Roots: Lorraine Rossdale

Lorraine Rossdale, as Head of Event Management and Marketing at Westminster Abbey, has just played a crucial role in the recent coronation of the King and Queen held at Westminster Abbey, on 6 May 2023. A role that, with so many people around the world watching and such huge expectation surrounding such an historic occasion, was a colossal task.

Prior to overseeing such a prestigious world event, Lorraine forged a career overseeing major heritage sites – including a role with Historic Royal Palaces. It is here that she honed her skills in event management, and she was able to obtain a rare depth of experience and a knowledge base of high value – all of which contributed to her seamless ability to oversee an event of the magnitude of the Coronation.

Originally, Lorraine started working within the industry whilst she was living in Spain, where she would organise after show parties for various musical artists. After this she returned to London, co-ordinating events at the Atlantic Bar and Grill before a career change to work at Kensington Palace. It was at Kensington Palace Lorraine was able to hone her skills when it came to setting strategies and managing logistics for large events. She also mentioned, during our interview, that between working at Kensington Palace and working at the Abbey she grew an appreciation for the integration of protocols and tradition, whilst attempting to move in new and exciting directions.

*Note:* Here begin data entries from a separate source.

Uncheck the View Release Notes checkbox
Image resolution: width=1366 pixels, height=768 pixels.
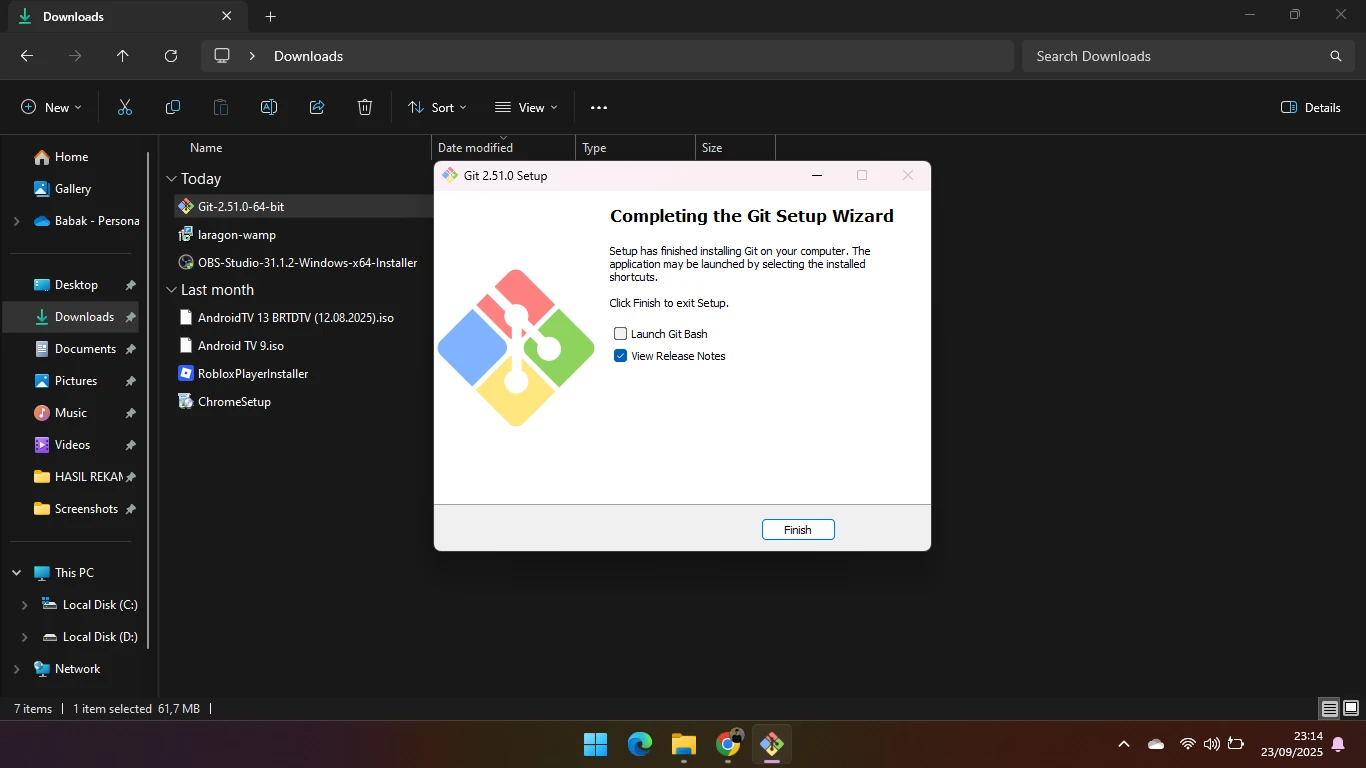621,356
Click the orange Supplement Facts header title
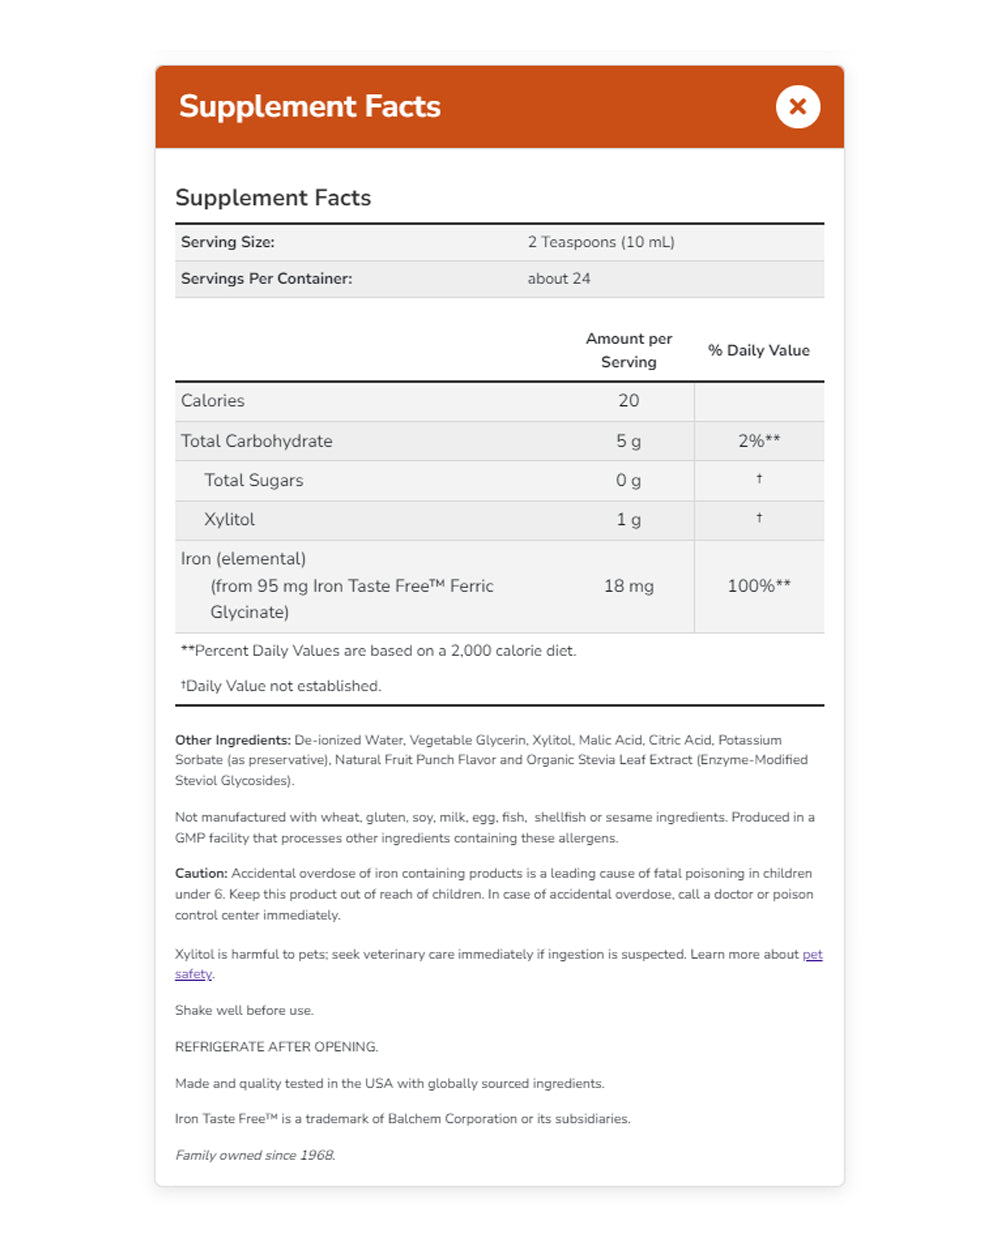 click(310, 107)
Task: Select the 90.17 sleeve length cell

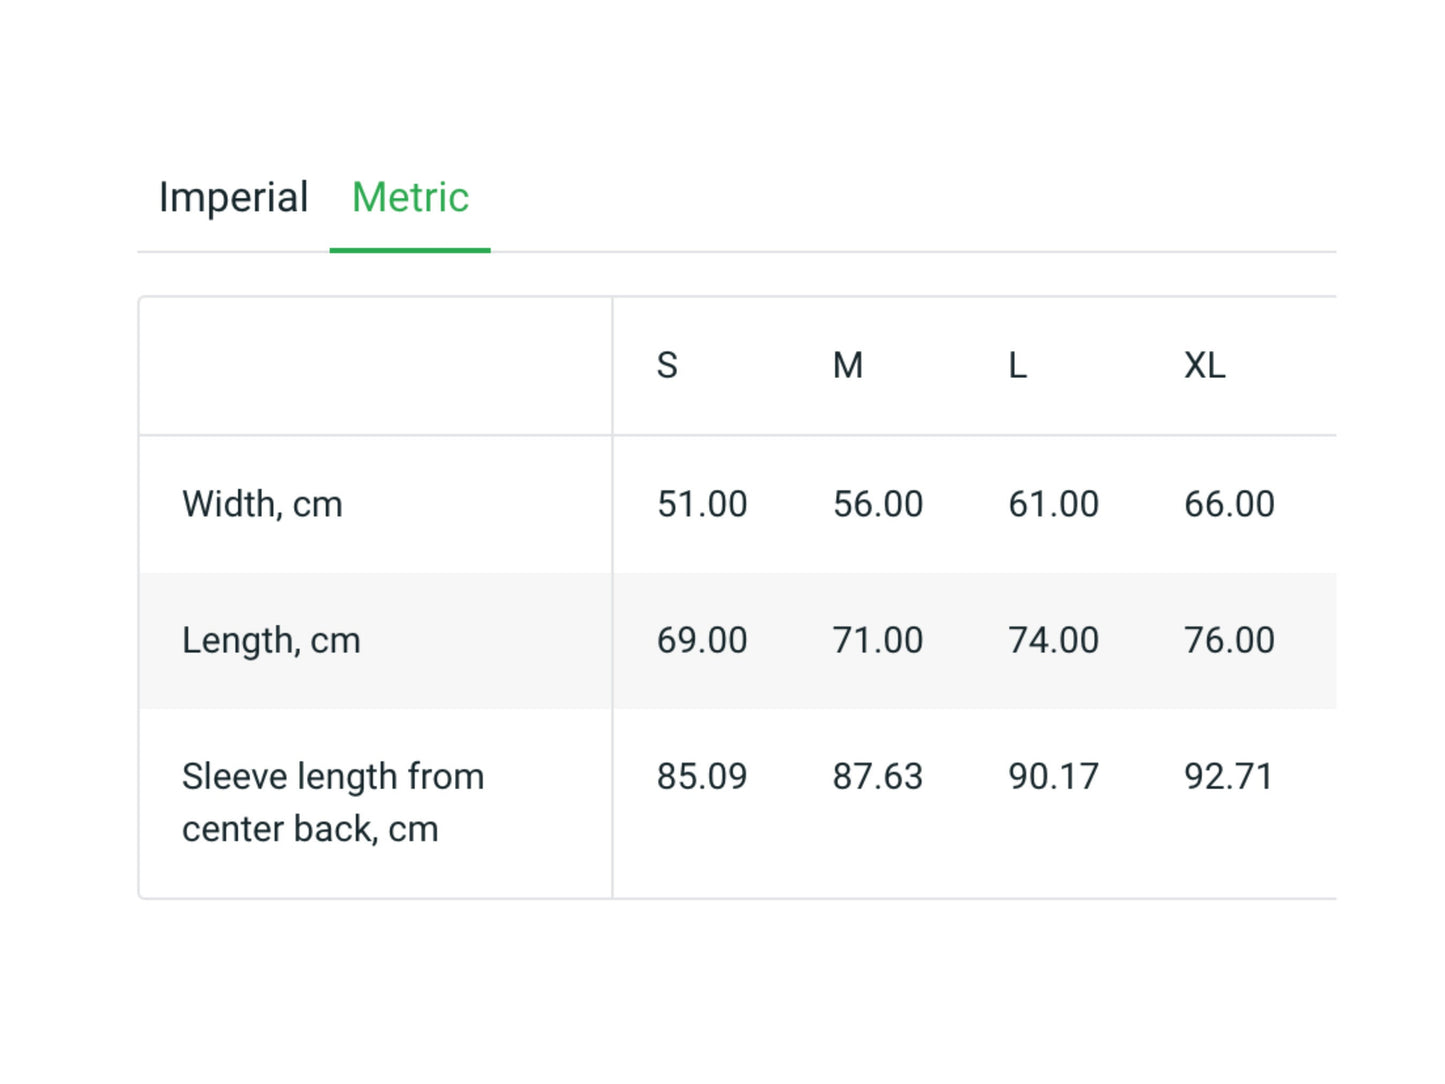Action: click(1053, 777)

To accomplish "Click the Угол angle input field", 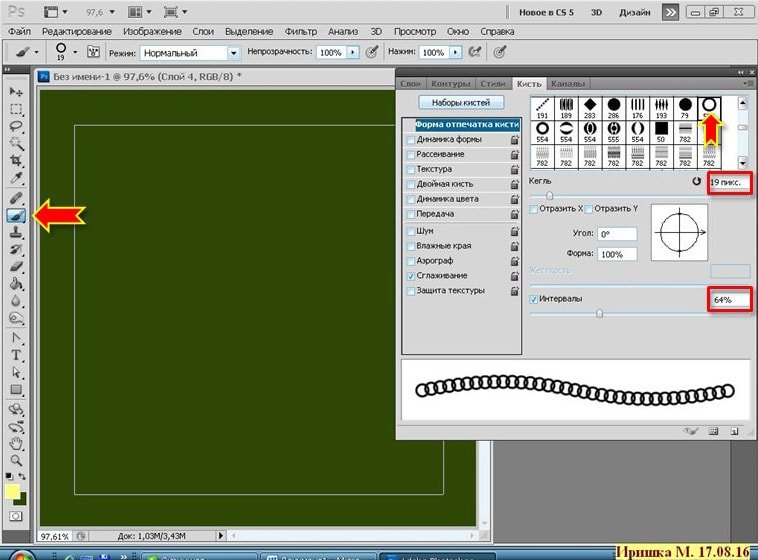I will [618, 233].
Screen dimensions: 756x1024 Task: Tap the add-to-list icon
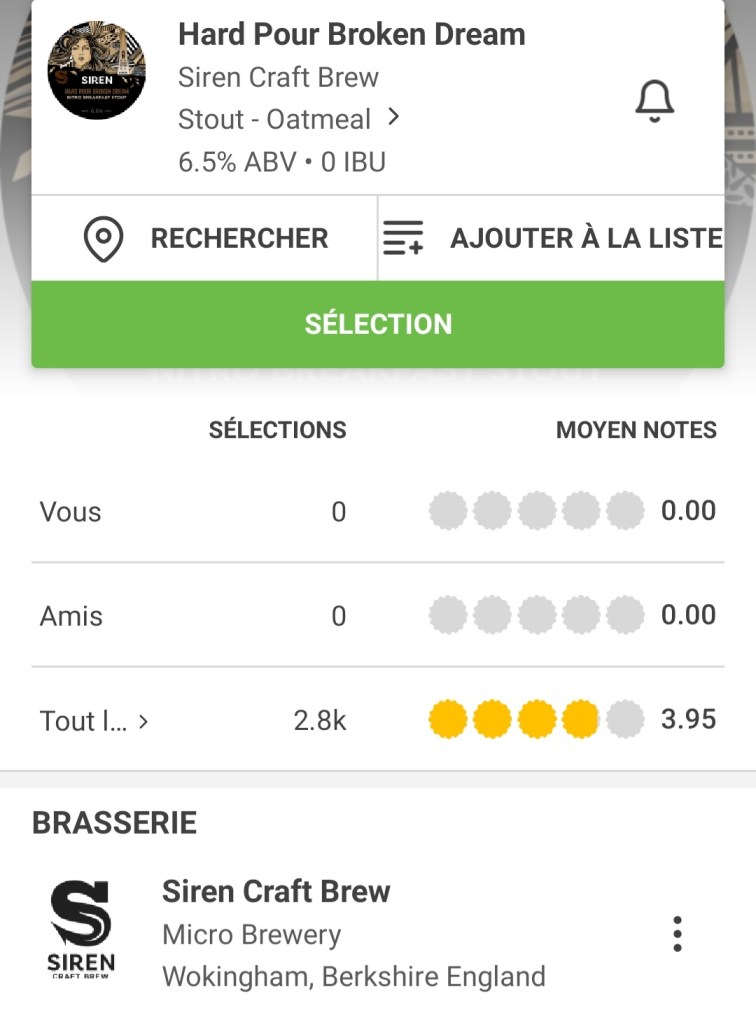404,239

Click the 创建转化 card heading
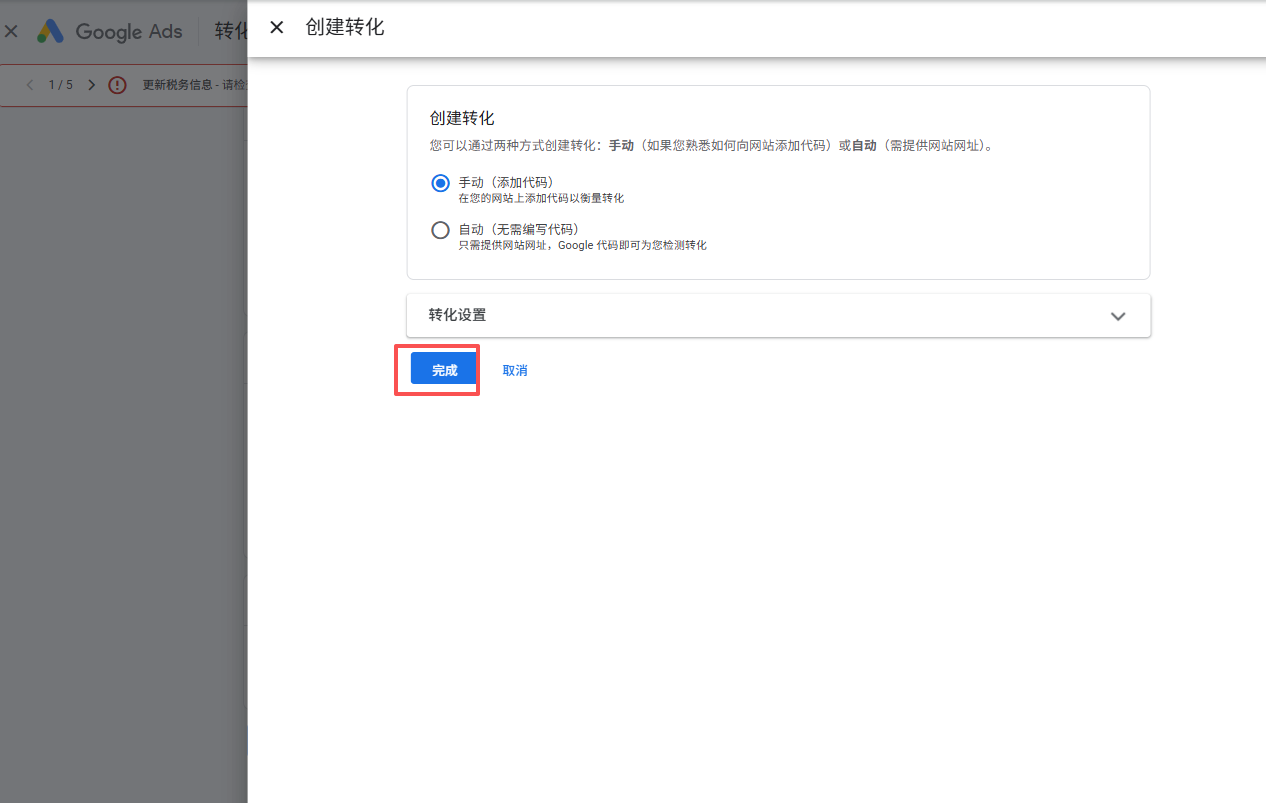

Prior to moving to the Abbey from Kensington Palace, Lorraine decided to study for her MBA, at the Open University, whilst still working full time and raising her daughter. When asked why she felt the need to obtain formal education in a field she already had so much experience in she mentioned the feeling she experienced that there was a “ceiling” in place when she was trying to further her career and obtain the top jobs. Getting an MBA has acted as an adjunct to her experience and has allowed others to trust in her knowledge and abilities. When asked if this was challenging, juggling both education and her career, she confessed that whilst at times it was challenging and meant sacrificing work life balance, she has always been naturally self-motivated. She also found that returning to learning gave her new skills she could transfer to her career. Lorraine mentions that in many job descriptions she was finding that an MBA was a preferred qualification and perhaps a contributing factor to her being offered her current role at Westminster Abbey. Is this an example of how our industry still values formal education and instils trust in the ability of individuals who have only receive high level tertiary education?

When working to bring new ideas to historic venues like Westminster Abbey, Lorraine mentioned the challenges of charting a new direction, often surrounded by traditional perspectives. She mentions how “the process of change often takes time” something which is difficult for a woman with visionary ideals. It is this understanding, that change requires the ability not to be afraid of pushing in a new direction, whilst remembering the need to occasionally “jump through some hoops” that has held her in good stead throughout her career. This philosophy has allowed her to bring new and exciting concepts to the Abbey, like film showings, which she mentioned she had to push for many years and are now a huge success.

When asked about any time she experienced failure or challenge Lorraine reinforces her belief that with a good supporting team and enough preparation, she has been able to escape any major issues. In fact, it’s her belief in the importance of the people she manages and her surrounding team, which demonstrates her natural leadership prowess. Lorraine added that her belief regarding anyone she mentors or works with is that she hopes they feel supported and developed and she jokes that she “wants people to move on”, mentioning that she always feels progression to future jobs is necessary and right for personal and professional development. Lorraine is always wanting to instil a sense of self-worth in her team as well as recognition that people have valued input.

Lorraine Rossdale clearly exemplifies the belief that when we place trust in our employees, they can excel in their chosen fields and that supporting individuals has clear benefits for everyone in the workplace. Clearly, when we value and nurture talent, success is assured.